Peniley Ramírez Fernández
30/04/2017 - 12:04 am
El coliseo romano de los gobernadores
Muchos de los hoy enlistados como los próximos objetivos en el escarnio público por los casos de corrupción y daño patrimonial, no serán juzgados.
México navega últimamente en un éxtasis de indignación. La opinión pública, las charlas de sobremesa, son el punto de ignición de un espiral de ira, más que justificada, cuyo eje central son los casos más recientes de gobernadores corruptos.
Estos casos, descubiertos por la prensa o los opositores y, gracias a la presión pública, perseguidos parcialmente por la justicia mexicana, no satisfacen ya el apetito justiciero de una sociedad que quiere más.
¿Y ahora quién sigue?
La pregunta, repetida hasta el cansancio en los últimos meses, en los últimos días, presume que la corrupción toca a toda la clase política, sin importar el partido al que pertenezca el gobernante, el monto del presupuesto que haya manejado o la ubicación geográfica de su influencia.

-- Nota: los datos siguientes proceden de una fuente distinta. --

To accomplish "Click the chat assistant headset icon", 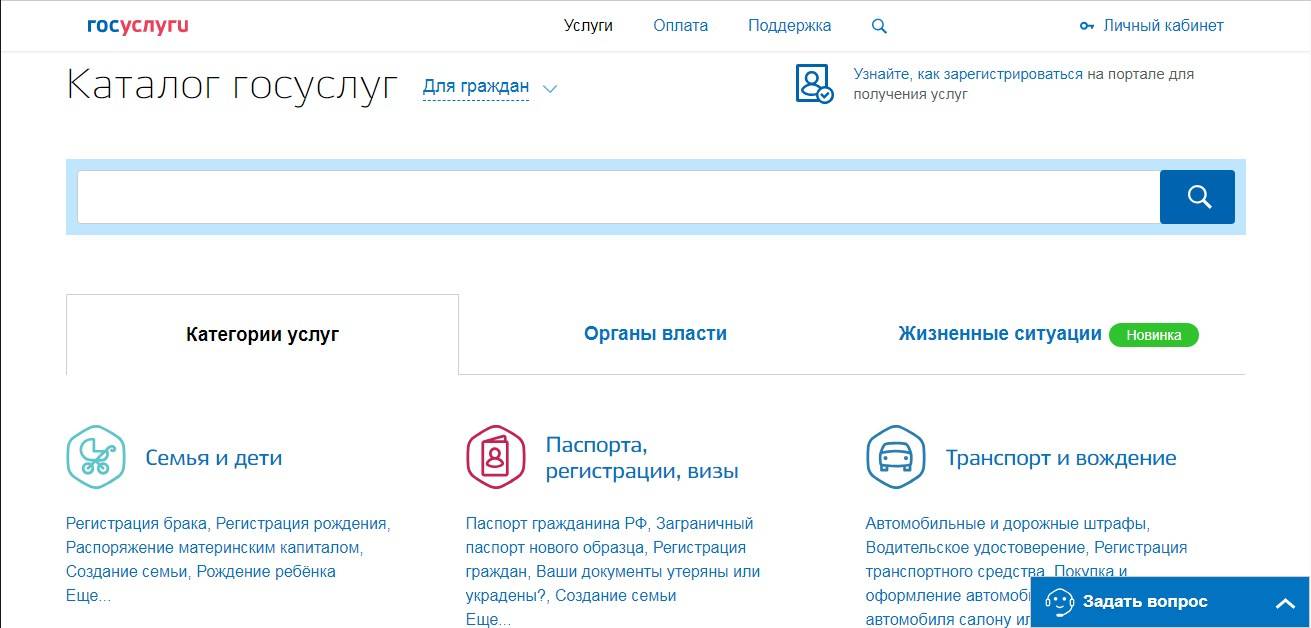I will click(1059, 602).
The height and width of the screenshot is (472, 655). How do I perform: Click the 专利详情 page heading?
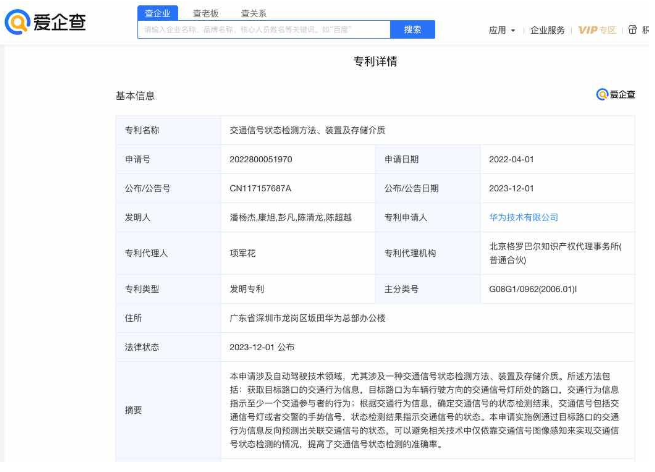(376, 62)
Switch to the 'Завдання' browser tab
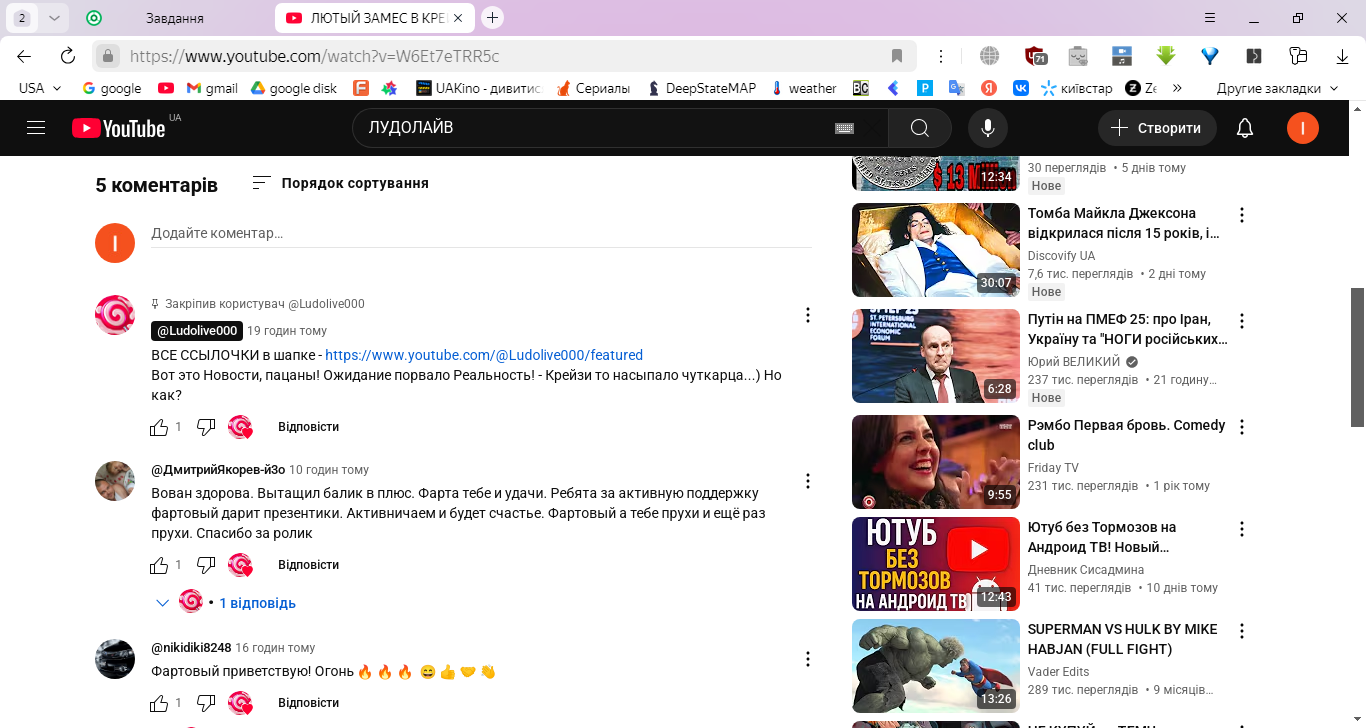Image resolution: width=1366 pixels, height=728 pixels. coord(175,18)
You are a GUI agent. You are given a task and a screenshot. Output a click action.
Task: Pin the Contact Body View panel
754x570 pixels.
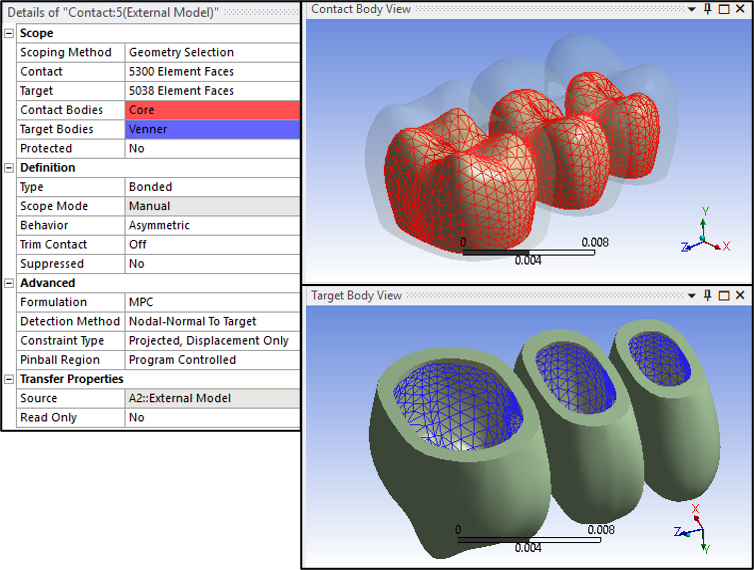click(x=708, y=9)
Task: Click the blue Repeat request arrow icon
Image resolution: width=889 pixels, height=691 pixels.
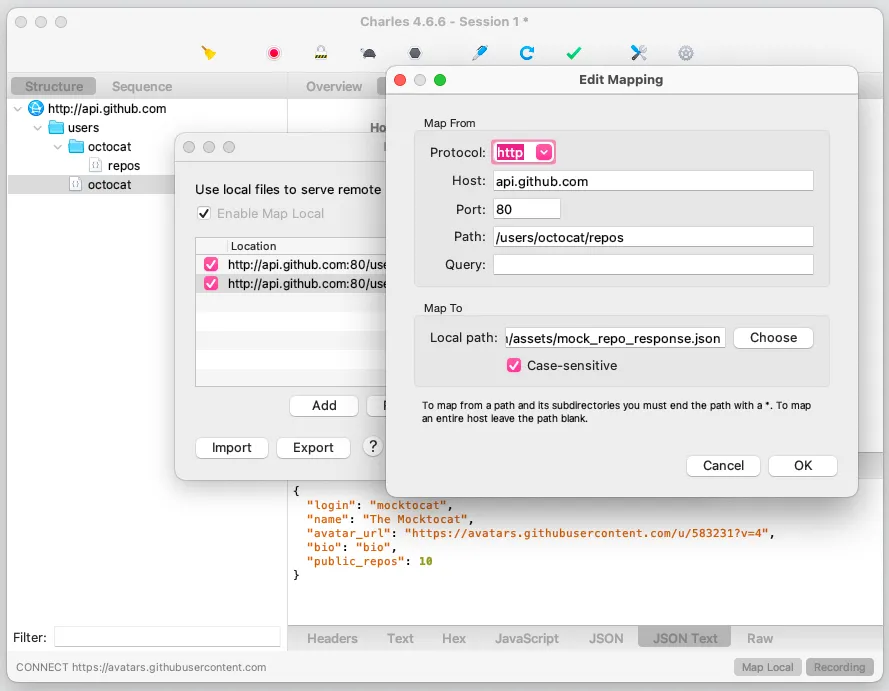Action: click(x=527, y=53)
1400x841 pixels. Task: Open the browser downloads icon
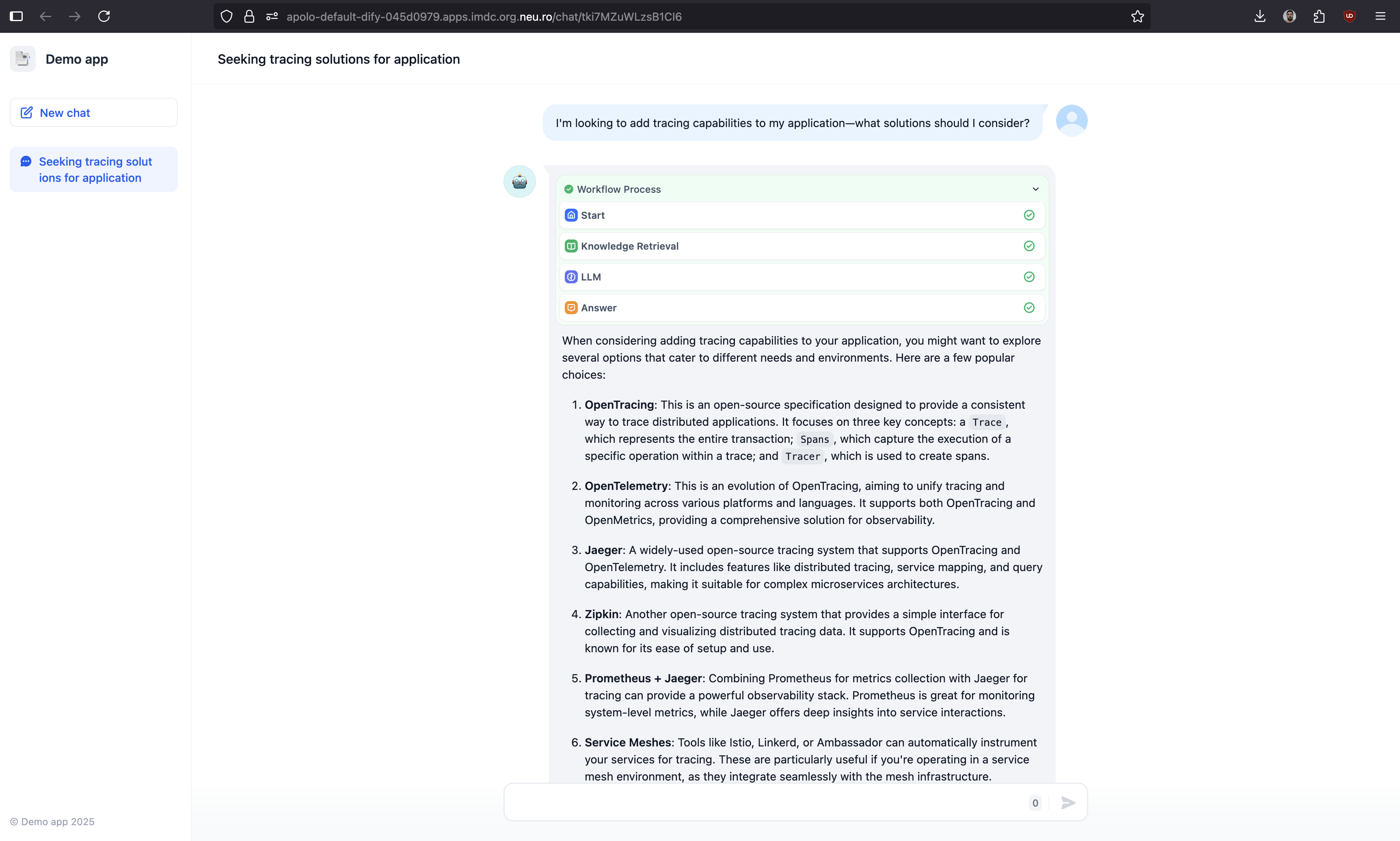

La respuesta, a juzgar por los casos ya documentados, les da la razón.
Como condenados que son exhibidos desnudos antes de su muerte, mientras un coro en el coliseo de Roma grita su final, los gobernadores mexicanos comienzan a estar, como nunca antes, bajo la lupa de sus gobernados.
A juzgar por una investigación realizada por SinEmbargo, el daño patrimonial de gobiernos locales que ha denunciado solo este sexenio la Auditoría Superior de la Federación suma 258 mil millones de pesos.
Detrás de esta cifra no solo hay agravios económicos, también hay víctimas. Estos fríos números de daño patrimonial contienen los programas sociales que no llegaron a quienes lo necesitaban, los proyectos de seguridad cuyo dinero se usó en otra cosa, las carreteras que se construyeron a sobreprecio, con materiales baratos, las obras que nunca se llevaron a cabo.
A pesar de esta realidad, con las recientes detenciones de Tomás Yarrington y Javier Duarte, además de la publicación de una ficha roja de la Interpol contra César Duarte, ex Gobernador de Chihuahua, la atención de la autoridad y del público no se ha centrado hasta ahora en las muertes que estos políticos hayan ordenado, directamente o a través de sus operadores, o la sangre de la que son responsables, por los asesinados o desaparecidos en sus gobiernos.
Tampoco se les busca y persigue en México por haber pactado con el narcotráfico, por haber condenado a poblaciones enteras a encerrarse en sus casas o a desplazarse del único sitio que conocen y donde tenían raíces.
En el caso de Javier Duarte, la lista de delitos que le fueron leídos en Guatemala no incluía a los periodistas que fueron asesinados en Veracruz durante su gobierno, crímenes que permanecen impunes, tampoco a los cientos de desaparecidos en el Estado.
En los boletines y pronunciamientos del gobierno mexicano, no se les investiga por los niños que han nacido en las zonas con mayor conflicto en México desde 2007, cuando Felipe Calderón inició su guerra contra el narcotráfico, y que -como en Siria, salvando la dimensión de cada caso- la única realidad que han conocido en sus vidas es la del miedo.
Muchos de los hoy enlistados como los próximos objetivos en el escarnio público por los casos de corrupción y daño patrimonial, no serán juzgados por su responsabilidad sangrienta en la guerra, en sus viudas ni sus huérfanos, sino por sus excesos, por sus estrategias de manejo financiero para desviar fondos públicos.
Cuando nos preguntemos quién sigue en la carrera de investigaciones sobre robos de los gobernadores, conviene también cuestionarnos cuáles historias de sangre, cuáles vida quebradas, quedaron perdidas, o ignoradas, en los casos que ya están bajo la lupa pública.